◆ WORK REQUEST
Scan the records for lines with the word "right", and copy every such line.

(Saved data entries)
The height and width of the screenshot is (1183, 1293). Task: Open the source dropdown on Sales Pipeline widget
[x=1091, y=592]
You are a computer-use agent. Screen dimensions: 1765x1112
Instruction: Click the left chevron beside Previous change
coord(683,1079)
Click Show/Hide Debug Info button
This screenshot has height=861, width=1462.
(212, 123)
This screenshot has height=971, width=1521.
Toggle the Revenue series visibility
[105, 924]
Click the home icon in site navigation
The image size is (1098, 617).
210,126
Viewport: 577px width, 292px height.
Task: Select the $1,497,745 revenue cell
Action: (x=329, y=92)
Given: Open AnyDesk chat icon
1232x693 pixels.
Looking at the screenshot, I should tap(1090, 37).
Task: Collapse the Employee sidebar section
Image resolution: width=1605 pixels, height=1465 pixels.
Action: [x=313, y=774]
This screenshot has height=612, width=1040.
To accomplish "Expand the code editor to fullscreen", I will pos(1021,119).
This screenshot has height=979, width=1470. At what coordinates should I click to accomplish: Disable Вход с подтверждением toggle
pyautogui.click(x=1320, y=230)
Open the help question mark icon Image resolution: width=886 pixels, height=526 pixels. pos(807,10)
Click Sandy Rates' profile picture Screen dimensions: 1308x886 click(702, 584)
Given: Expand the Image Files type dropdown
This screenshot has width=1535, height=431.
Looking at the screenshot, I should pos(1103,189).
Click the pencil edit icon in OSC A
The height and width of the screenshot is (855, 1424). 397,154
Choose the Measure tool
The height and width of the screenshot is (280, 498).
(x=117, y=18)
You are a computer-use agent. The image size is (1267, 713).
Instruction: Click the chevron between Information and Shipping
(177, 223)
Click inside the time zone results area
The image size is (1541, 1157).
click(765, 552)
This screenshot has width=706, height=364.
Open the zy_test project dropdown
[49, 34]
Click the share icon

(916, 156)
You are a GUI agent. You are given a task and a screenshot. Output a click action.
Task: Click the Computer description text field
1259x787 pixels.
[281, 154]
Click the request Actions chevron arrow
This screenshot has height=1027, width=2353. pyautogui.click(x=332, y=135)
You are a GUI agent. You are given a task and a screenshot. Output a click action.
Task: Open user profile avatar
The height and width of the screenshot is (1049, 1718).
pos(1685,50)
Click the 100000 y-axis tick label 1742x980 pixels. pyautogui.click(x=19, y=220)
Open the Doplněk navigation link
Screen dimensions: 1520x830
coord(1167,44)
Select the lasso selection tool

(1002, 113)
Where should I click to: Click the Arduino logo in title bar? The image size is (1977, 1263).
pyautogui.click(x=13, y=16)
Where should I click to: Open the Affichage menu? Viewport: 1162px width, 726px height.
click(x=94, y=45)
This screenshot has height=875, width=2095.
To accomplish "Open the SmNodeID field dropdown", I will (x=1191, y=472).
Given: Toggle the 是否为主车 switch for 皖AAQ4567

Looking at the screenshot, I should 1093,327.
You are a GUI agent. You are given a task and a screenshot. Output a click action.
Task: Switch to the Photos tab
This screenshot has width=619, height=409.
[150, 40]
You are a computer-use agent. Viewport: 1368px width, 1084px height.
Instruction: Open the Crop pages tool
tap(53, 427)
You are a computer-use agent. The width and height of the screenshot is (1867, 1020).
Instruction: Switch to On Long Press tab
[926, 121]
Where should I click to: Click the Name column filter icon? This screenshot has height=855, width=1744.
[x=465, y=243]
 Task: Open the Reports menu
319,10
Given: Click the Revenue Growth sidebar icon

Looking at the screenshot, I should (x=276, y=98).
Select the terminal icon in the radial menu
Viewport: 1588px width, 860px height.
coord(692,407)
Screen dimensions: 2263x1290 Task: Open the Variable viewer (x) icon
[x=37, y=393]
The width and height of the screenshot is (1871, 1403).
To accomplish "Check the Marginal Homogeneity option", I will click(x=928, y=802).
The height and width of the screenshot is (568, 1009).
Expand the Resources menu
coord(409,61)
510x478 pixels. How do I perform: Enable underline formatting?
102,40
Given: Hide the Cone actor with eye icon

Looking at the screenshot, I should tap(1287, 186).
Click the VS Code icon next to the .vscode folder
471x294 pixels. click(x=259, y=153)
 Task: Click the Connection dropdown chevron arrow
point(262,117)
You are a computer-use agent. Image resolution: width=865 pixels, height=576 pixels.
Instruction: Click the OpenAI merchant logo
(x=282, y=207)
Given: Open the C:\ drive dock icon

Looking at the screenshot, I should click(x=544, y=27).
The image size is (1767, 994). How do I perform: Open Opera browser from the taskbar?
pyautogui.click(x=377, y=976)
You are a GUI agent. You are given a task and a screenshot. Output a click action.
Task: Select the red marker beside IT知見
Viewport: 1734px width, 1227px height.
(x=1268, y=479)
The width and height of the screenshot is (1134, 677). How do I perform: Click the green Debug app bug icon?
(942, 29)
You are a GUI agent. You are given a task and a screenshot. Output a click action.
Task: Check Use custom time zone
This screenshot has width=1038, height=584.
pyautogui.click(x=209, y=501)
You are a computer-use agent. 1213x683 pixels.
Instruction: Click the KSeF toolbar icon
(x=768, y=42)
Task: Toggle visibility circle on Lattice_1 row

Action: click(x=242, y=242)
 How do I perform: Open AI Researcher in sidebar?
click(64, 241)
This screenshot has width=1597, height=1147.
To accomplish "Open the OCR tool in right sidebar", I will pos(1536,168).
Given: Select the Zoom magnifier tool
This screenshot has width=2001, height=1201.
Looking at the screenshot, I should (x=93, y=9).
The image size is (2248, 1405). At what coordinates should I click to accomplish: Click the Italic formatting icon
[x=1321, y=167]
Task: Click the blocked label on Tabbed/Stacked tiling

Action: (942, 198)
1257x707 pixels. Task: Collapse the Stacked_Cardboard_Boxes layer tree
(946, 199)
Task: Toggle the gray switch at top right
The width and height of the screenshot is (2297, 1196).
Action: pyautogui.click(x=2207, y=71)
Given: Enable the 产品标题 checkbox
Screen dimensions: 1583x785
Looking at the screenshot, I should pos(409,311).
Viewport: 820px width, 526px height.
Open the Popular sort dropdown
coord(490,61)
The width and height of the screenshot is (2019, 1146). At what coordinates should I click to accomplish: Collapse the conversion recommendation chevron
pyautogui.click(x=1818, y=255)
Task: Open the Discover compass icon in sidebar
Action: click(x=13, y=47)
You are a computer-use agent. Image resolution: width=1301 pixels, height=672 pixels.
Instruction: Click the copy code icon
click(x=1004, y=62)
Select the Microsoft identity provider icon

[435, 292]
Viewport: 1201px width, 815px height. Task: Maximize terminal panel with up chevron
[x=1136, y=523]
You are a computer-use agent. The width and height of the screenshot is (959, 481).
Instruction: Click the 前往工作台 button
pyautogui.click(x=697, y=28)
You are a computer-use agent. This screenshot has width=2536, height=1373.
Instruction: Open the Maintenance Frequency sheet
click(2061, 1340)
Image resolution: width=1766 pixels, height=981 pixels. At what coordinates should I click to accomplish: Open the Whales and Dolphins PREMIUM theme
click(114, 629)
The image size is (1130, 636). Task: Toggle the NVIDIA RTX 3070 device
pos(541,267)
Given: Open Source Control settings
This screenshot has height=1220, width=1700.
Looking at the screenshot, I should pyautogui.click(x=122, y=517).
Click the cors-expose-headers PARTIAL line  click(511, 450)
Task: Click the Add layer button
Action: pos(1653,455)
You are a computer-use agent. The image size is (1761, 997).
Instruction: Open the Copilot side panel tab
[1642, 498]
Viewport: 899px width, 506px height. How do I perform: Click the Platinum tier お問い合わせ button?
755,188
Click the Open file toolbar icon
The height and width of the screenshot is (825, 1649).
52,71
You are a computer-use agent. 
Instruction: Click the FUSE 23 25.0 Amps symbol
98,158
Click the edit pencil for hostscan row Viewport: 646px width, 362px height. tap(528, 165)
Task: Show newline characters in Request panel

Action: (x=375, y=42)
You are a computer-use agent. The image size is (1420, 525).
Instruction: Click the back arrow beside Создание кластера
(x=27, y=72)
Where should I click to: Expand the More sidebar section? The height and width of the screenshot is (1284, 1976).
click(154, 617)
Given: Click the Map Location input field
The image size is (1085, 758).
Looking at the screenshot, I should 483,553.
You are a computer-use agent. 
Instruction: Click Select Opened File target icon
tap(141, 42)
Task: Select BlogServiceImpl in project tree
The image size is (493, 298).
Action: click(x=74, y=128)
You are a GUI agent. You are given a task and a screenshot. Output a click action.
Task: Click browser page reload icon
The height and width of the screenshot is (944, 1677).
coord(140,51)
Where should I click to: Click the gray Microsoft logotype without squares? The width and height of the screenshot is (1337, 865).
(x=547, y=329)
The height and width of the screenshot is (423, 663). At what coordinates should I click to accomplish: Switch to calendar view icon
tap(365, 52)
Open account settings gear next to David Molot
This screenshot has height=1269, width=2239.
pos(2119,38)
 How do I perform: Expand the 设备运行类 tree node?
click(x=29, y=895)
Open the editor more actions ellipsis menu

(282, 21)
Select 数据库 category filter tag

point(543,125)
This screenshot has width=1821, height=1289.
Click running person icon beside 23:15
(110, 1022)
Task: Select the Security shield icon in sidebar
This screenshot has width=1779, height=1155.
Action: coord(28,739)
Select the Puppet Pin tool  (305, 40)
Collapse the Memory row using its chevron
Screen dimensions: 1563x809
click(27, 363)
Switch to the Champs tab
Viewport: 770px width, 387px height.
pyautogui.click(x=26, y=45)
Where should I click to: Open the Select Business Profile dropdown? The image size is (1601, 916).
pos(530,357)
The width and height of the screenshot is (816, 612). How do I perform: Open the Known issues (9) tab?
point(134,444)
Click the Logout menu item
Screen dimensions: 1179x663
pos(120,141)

◆ ANSWER BOX
To accomplish "Open the OCR tool in right sidebar", I will pos(1536,168).
Task: Toggle the gray switch at top right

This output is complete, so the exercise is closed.